Adapté du livre du même nom de Jean Hatzfeld, Une saison de machettes donne à entendre les voix d'une bande d'amis, une dizaine de camarades qui racontent avec la plus grande franchise leur vie de génocidaire. Jean Hatzfeld les avait rencontrés en prison, au Rwanda. Les uns se fréquentaient à la chorale paroissiale, les autres autour du stade et de leur goût pour le football, ils se voyaient au café, dans la rue, au champ. Ils expliquent comment ils ont basculé dans le meurtre, comment ils s'y sont pris pour chasser et tuer les Tutsis, ce qu'ils en retiraient. Tuer n'est pas si difficile, adhérer à une extermination de masse et l'exécuter massivement peut se faire tout tranquillement, nous disent ces témoins qui ne sont pas des monstres mais nos voisins.

Un dispositif sobre



Au début de la représentation, les acteurs -- ils sont quatre --, installés dans la salle, se lèvent des rangs des spectateurs, l'un après l'autre, nous introduisant dans cette réalité troublante du voisinage. Puis ils s'adossent à un mur et poursuivent, chacun à leur tour, le récit de leur participation au génocide. Les témoignages sont ponctués d'une virgule musicale, une respiration interprétée par le contrebassiste Yves Rousseau. Mise en scène sobre, décor épuré, les mots des tueurs sont devant nous, ils sont dits pour nous. « Il y a ceux qui chassaient moutonnement, ceux qui chassaient férocement, dit l'un d'eux. Ceux qui chassaient lentement parce qu'ils étaient apeurés ; ceux qui chassaient lentement parce qu'ils étaient paresseux ; ceux qui cognaient lentement par méchanceté et ceux qui cognaient vite, pour terminer le programme et pour rentrer plus tôt. »

On les écoute, silencieusement. Ils nous conduisent dans les lieux obscurs de notre humanité. Ils nous parlent de leurs victimes, mais aussi de la joie, de Dieu, du pardon, de l'après.
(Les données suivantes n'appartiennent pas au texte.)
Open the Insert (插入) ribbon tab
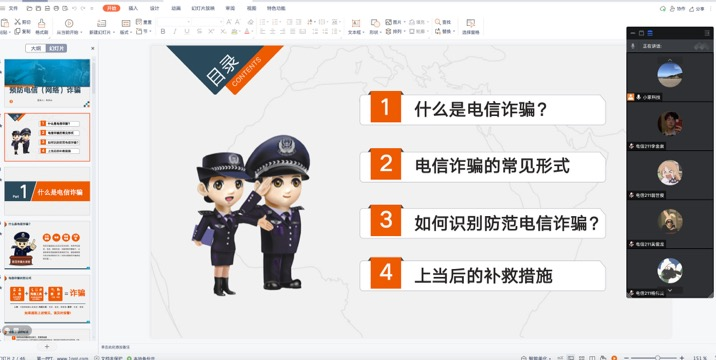This screenshot has height=360, width=716. coord(133,8)
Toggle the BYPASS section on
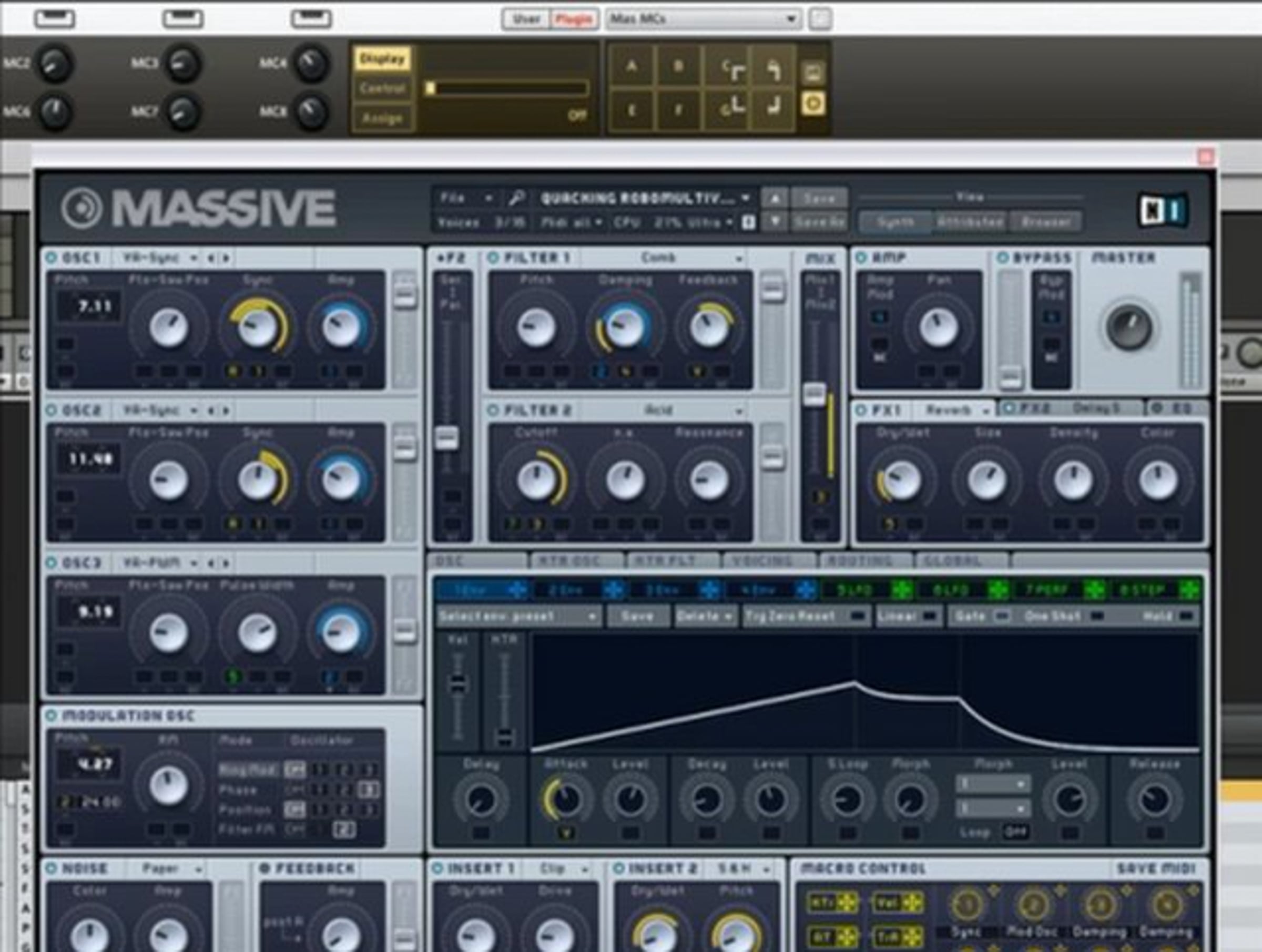 tap(1002, 259)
Qu'allons-nous faire de cette plongée dans l'horreur, de ces mots dits sans passion ? Que peut-on en faire ? À chacun de répondre. La pièce, cependant, ne se dérobe pas aux questions qu'elle soulève. À l'issue de chaque représentation, Dominique Lurcel accompagné d'un spécialiste du génocide perpétré contre les Tutsis, historien, journaliste, écrivain, fait face aux interrogations et aux interpellations des spectateurs. Et à chaque fois, deux questions hantent ce dialogue libre et improvisé : « Pourquoi ? » et « Comment ? »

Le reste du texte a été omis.